In 2016, Cam Honan did a variation of this route (his trip report is here) – I don’t know his exact route, but I believe he dropped off the ridgeline near Milwaukee Peak, then traveled to the base of the range on the west side and into/across the Grand Sand Dunes National Park, before re-ascending to the ridge. I’d love to see a GPX. ~8 days. Not quite sure of the style, but he notes that Paul Mags joined him for the last push to Ellingwood/Blanca Peak. I don’t believe the Blanca/Little Bear Traverse was done.

Nick Clark and Cam Cross

Cam Cross, photo by Nick Clark

In 2018 Nick Clark and Cam Cross completed the first (known/documented) traverse from Lake Como, to the TH for Methodist Mountain (starting with Little Bear Peak, and doing the Little Bear/Blanca traverse) staying pretty much on the ridgeline the entire time (except to source water), in about four days, 11 hours. Their trip report is worth a read.

They noted having a few food/water caches along the way. Researching their track, it does seem they missed a few minor peaks, but stayed generally on the very crest of the spine of the mountains, including the two 14er traverses. Nick describes their line as such:

hike, climb and maybe jog a little from Lake Como to Methodist Mountain in as expeditious a manner as possible, while staying on the range’s central ridge for as much of the route as feasible and/or practical.

Among other things, Nick writes about terrible blowdown in some areas below treeline, highlighting that the cruxes aren’t just what’s found on the high peaks and knife edge ridgelines.

My Style

I went solo and unsupported, packing all the food I needed for the entire trip with me from the start and only sourcing water either from lingering snowfields I found along the way, or from creeks/lakes if I needed to drop off the ridgeline itself. The north side of the range is more difficult to source water from, than the (higher elevation on average) south side.

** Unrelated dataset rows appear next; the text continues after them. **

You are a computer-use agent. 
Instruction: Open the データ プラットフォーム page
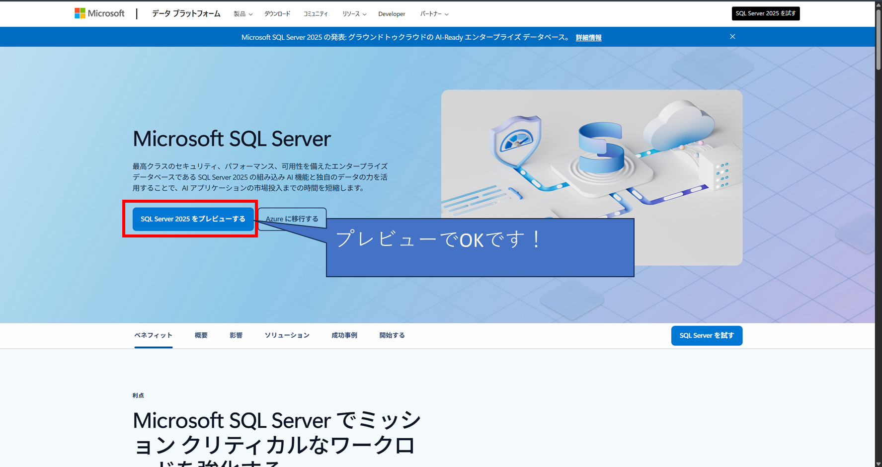tap(185, 14)
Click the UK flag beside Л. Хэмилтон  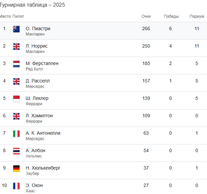point(16,116)
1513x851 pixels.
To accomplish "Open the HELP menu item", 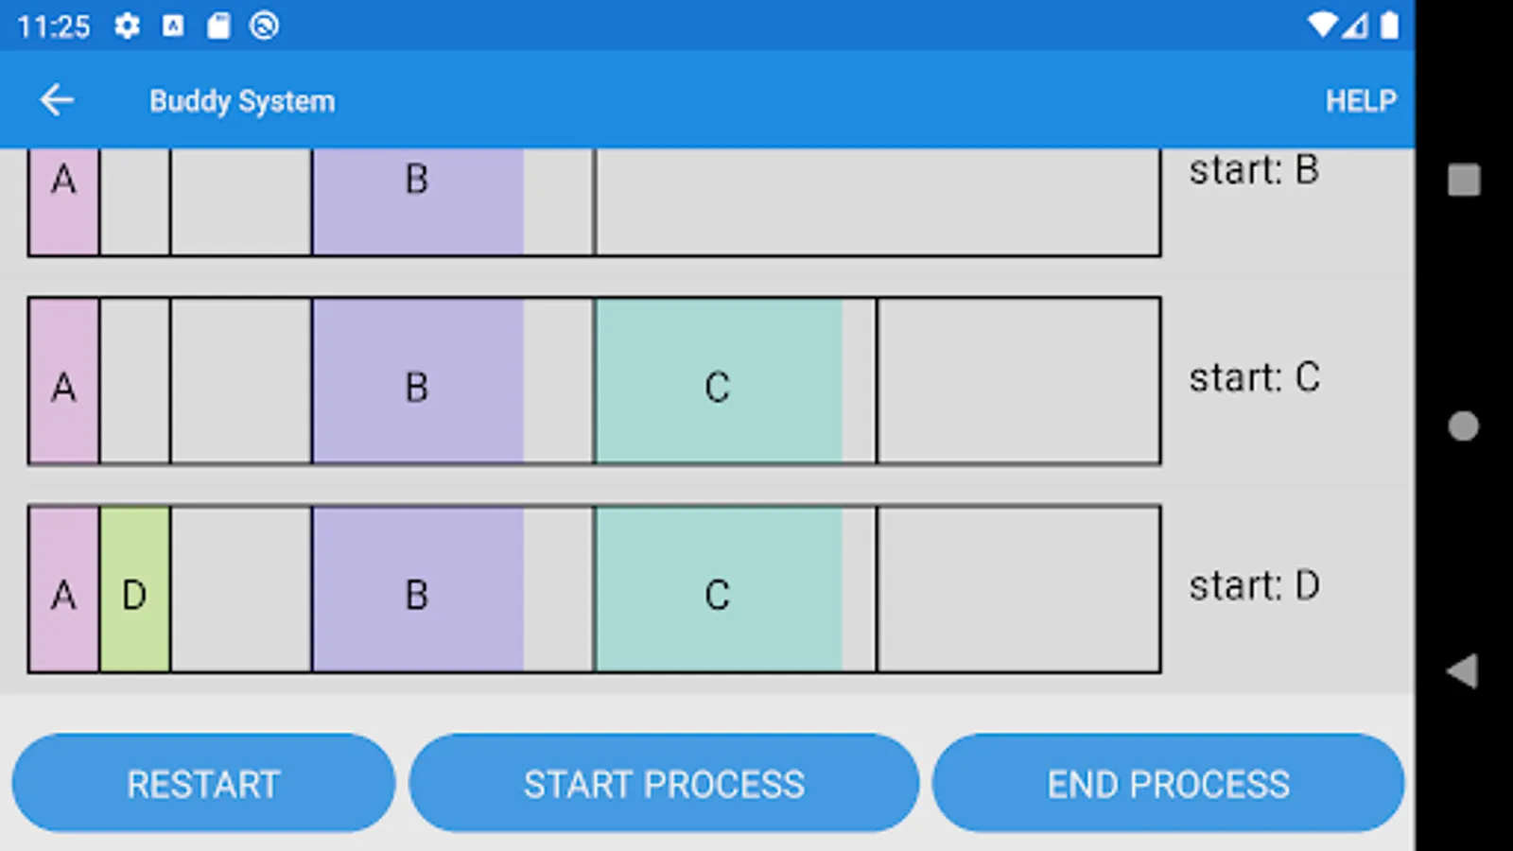I will pos(1360,100).
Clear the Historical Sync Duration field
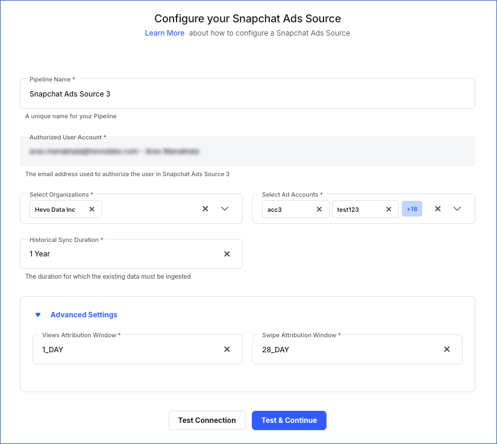The width and height of the screenshot is (497, 444). (227, 254)
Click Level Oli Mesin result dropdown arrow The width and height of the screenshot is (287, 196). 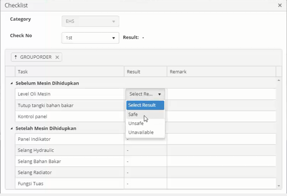(x=159, y=94)
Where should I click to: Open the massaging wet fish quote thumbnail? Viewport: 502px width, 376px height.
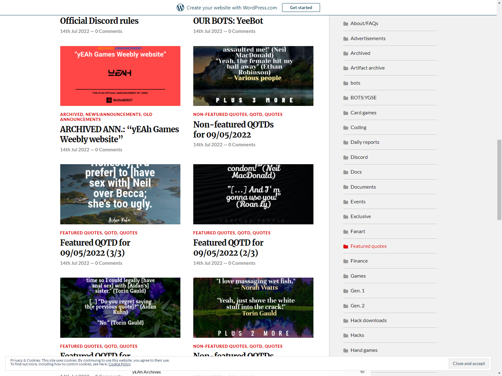point(253,307)
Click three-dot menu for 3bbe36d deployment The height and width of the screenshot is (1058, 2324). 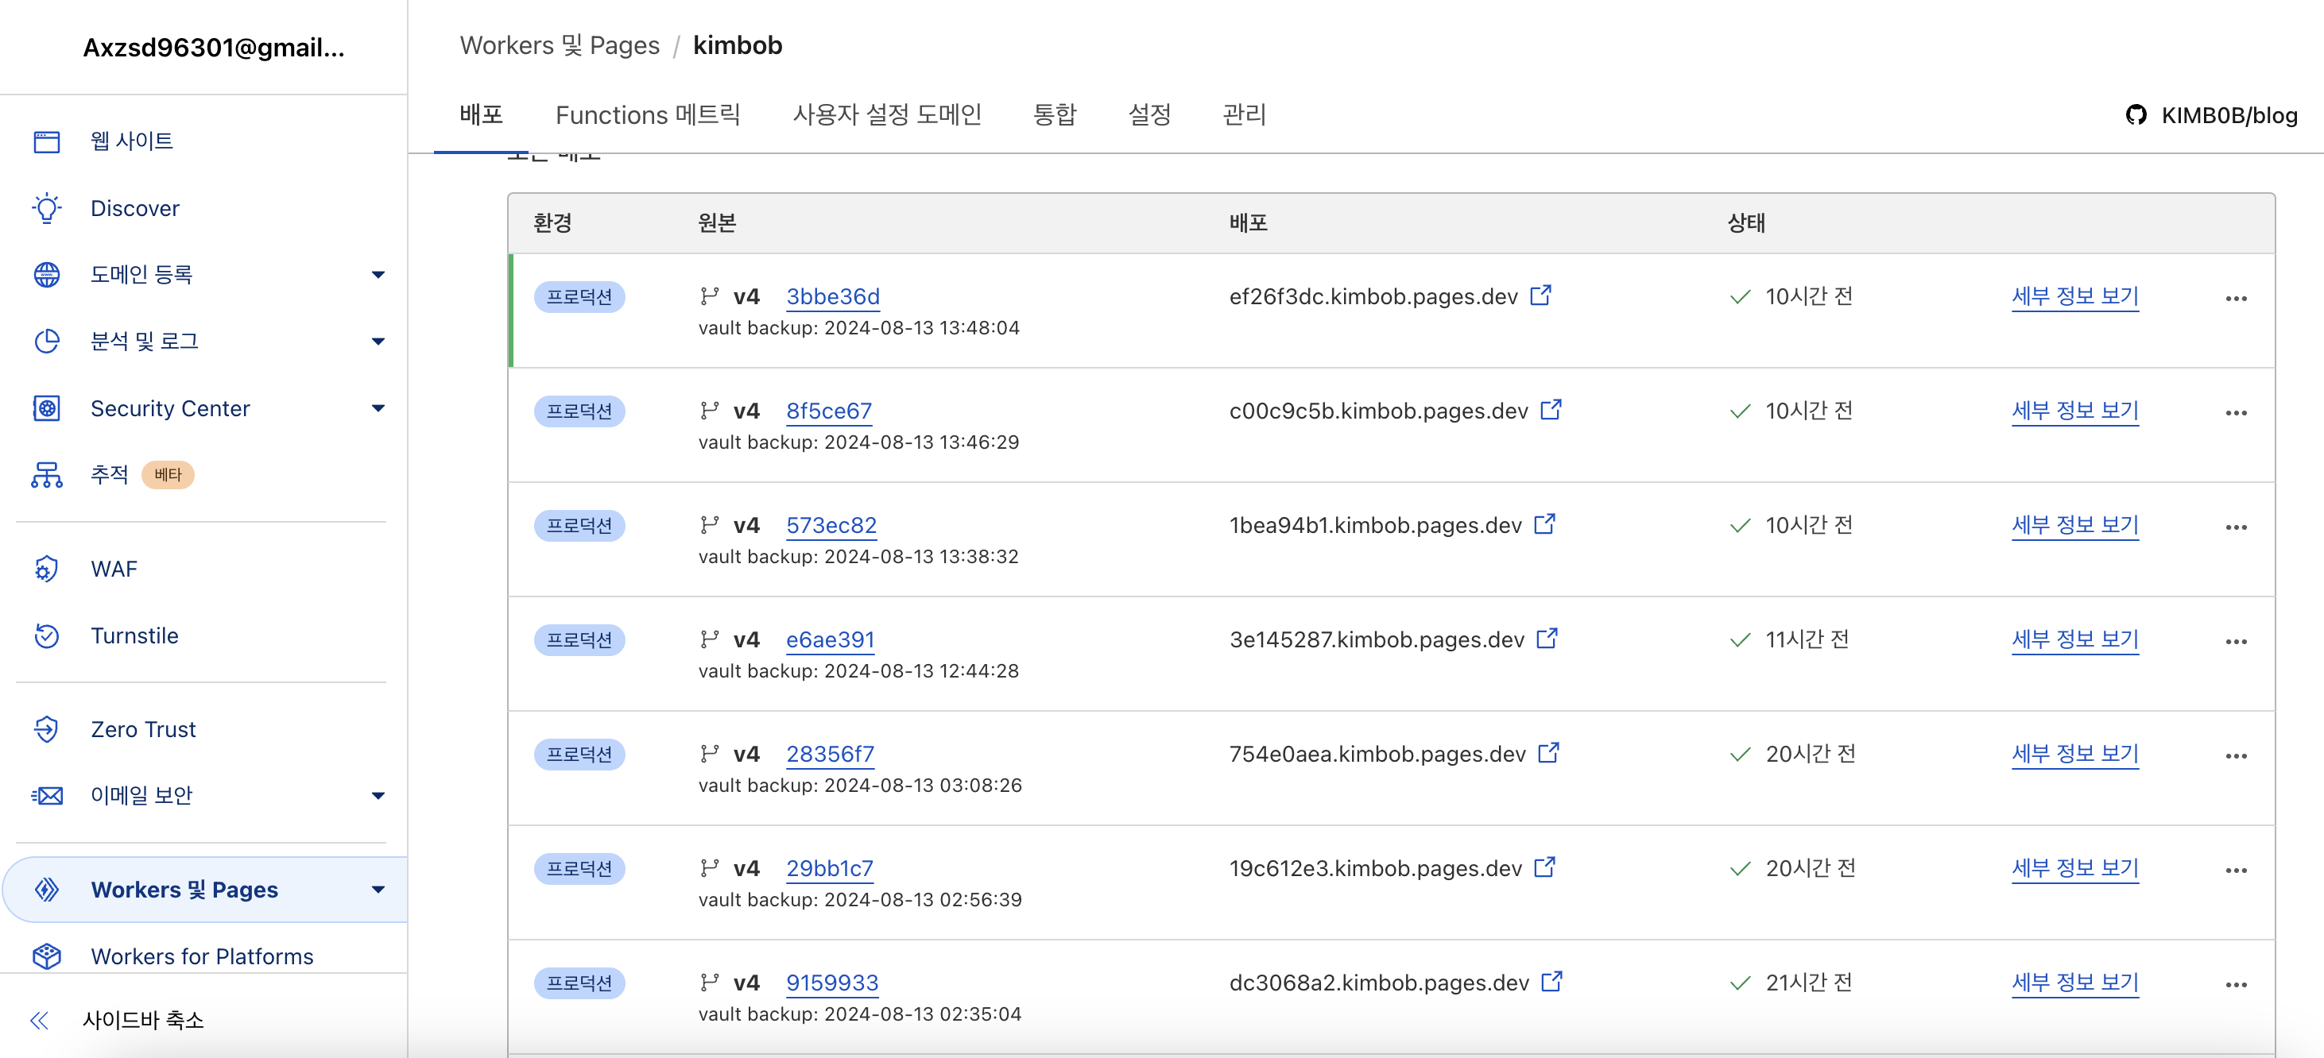(2235, 299)
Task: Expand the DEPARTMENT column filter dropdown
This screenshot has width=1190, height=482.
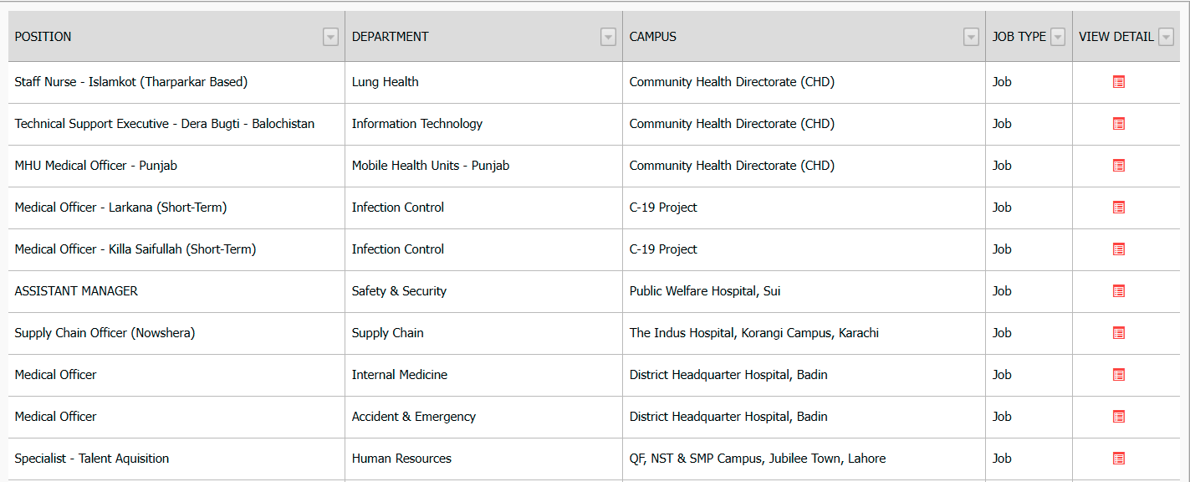Action: coord(608,37)
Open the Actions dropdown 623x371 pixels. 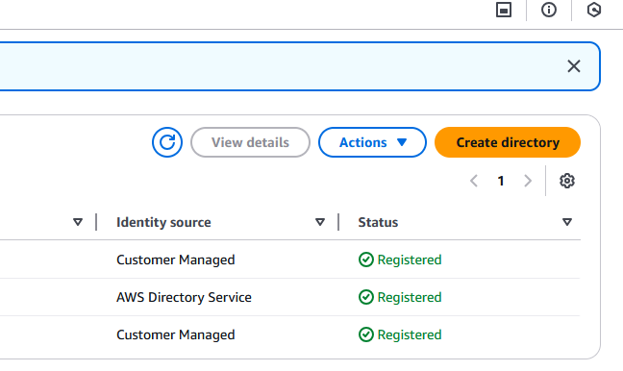[x=372, y=142]
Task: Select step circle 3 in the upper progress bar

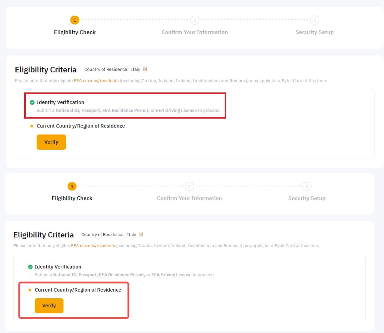Action: coord(315,20)
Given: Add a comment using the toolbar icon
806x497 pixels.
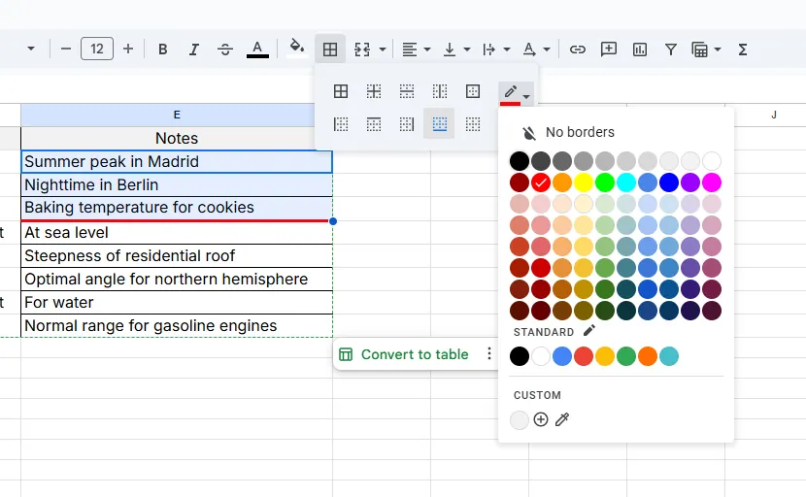Looking at the screenshot, I should click(x=609, y=49).
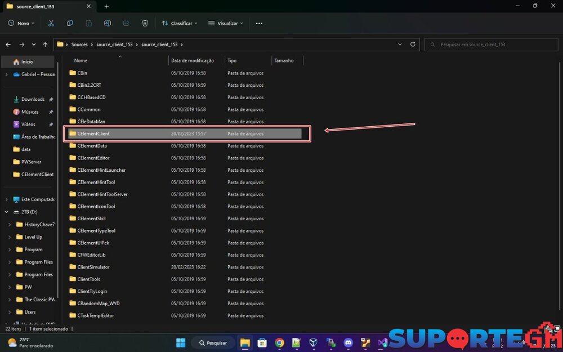Open the Novo dropdown menu
The width and height of the screenshot is (563, 352).
pos(21,23)
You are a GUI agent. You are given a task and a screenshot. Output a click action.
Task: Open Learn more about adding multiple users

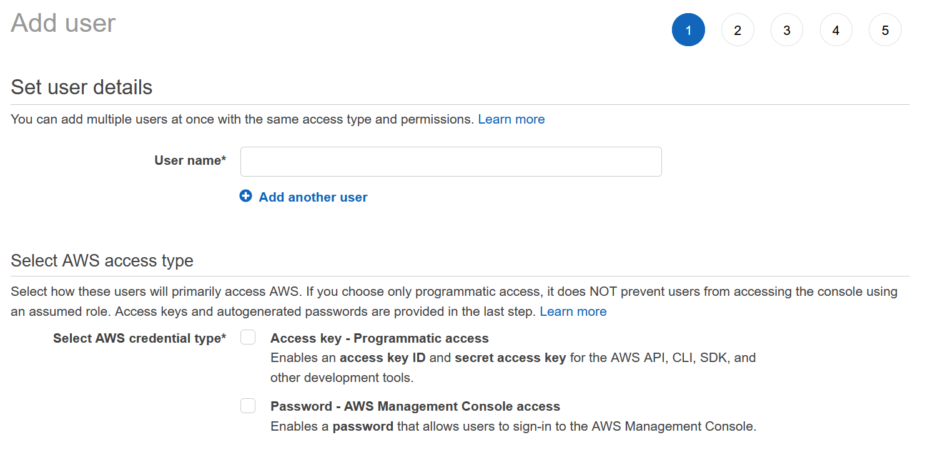(511, 119)
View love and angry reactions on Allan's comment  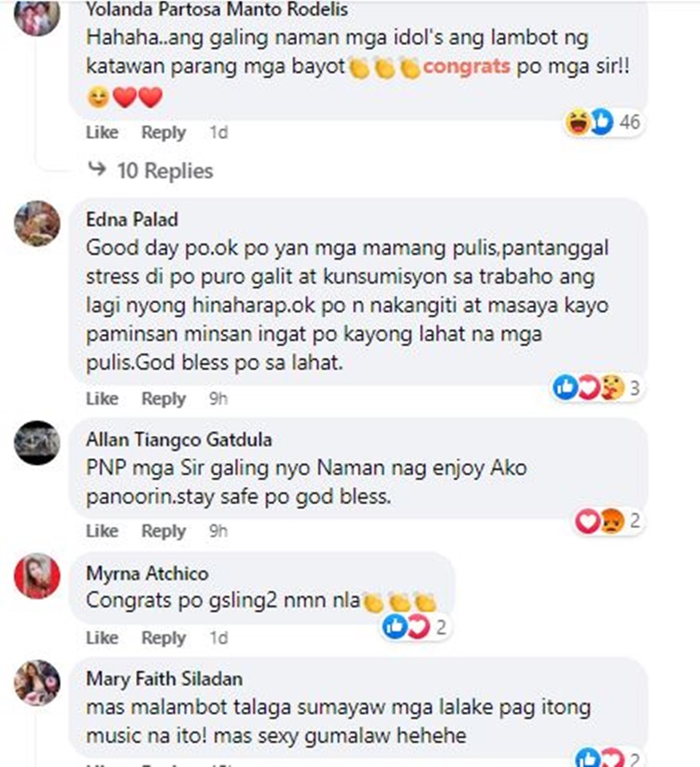click(608, 521)
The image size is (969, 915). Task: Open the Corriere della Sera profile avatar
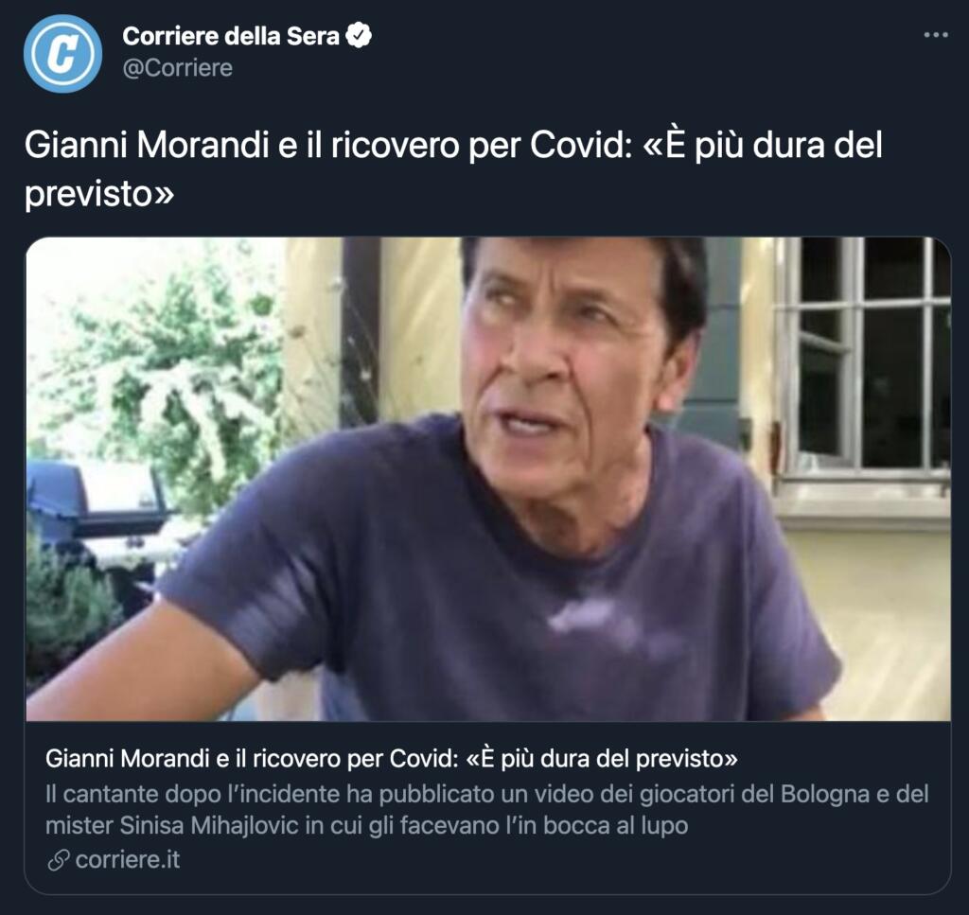point(63,53)
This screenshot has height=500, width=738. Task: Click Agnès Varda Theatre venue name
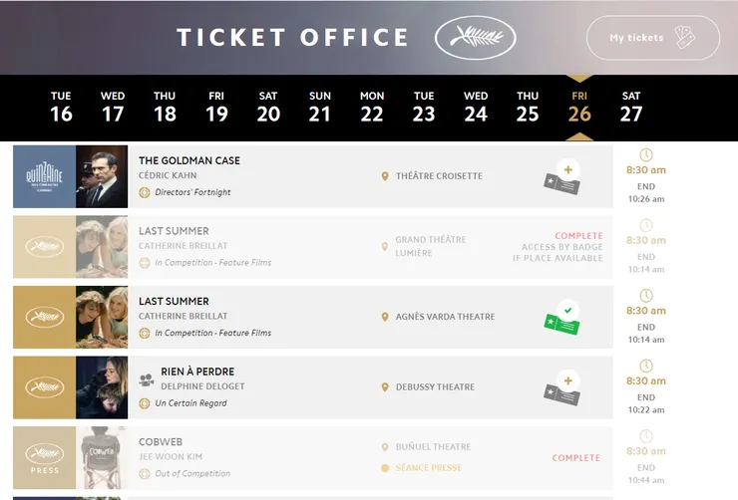445,317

I brought enough food for about five days – about 4750 calories/day, although I was out for over six.

I am attracted to the purity of going unsupported, as well as its simplicity. I also am enamored by how committed you are required to be, knowing that there is no relief to be had in the form of an awaiting bag of food/supplies, as well as the planning that needs to be done to put together a kit that will get you through this type of route.

I certainly believe I can do this all without food caches, and in this time frame – but only barely. Five days of food – around 4,000 – 5,000 calories a day weighs quite a bit (around 13lbs), and my pace will suffer greatly from that – especially at the start, no matter what else I bring with me when it comes to gear.

The Mosquito/Tenmile Range Traverse that I did in 2018 would be the most similar trip in Colorado to the Sangres Range Traverse, although the former was shorter at 81 miles, had less elevation gain at 29,000’+ and took me less time: 3 days, 19 hours. Mosquito/Tenmile though, stays at a higher average elevation (maybe 1,000 feet higher on-average, roughly).

The Sangres Range Traverse differs greatly in the Nolans 14 linkup, as dropping down into the valley with its relative safety and copious water sources just won’t happen in any part of the line.

I anticipated my pace to be around 20 miles/day, and gradually get faster as the weight of my pack gets lighter. I don’t anticipate that I can beat Nick/Cam’s time, but I can get close.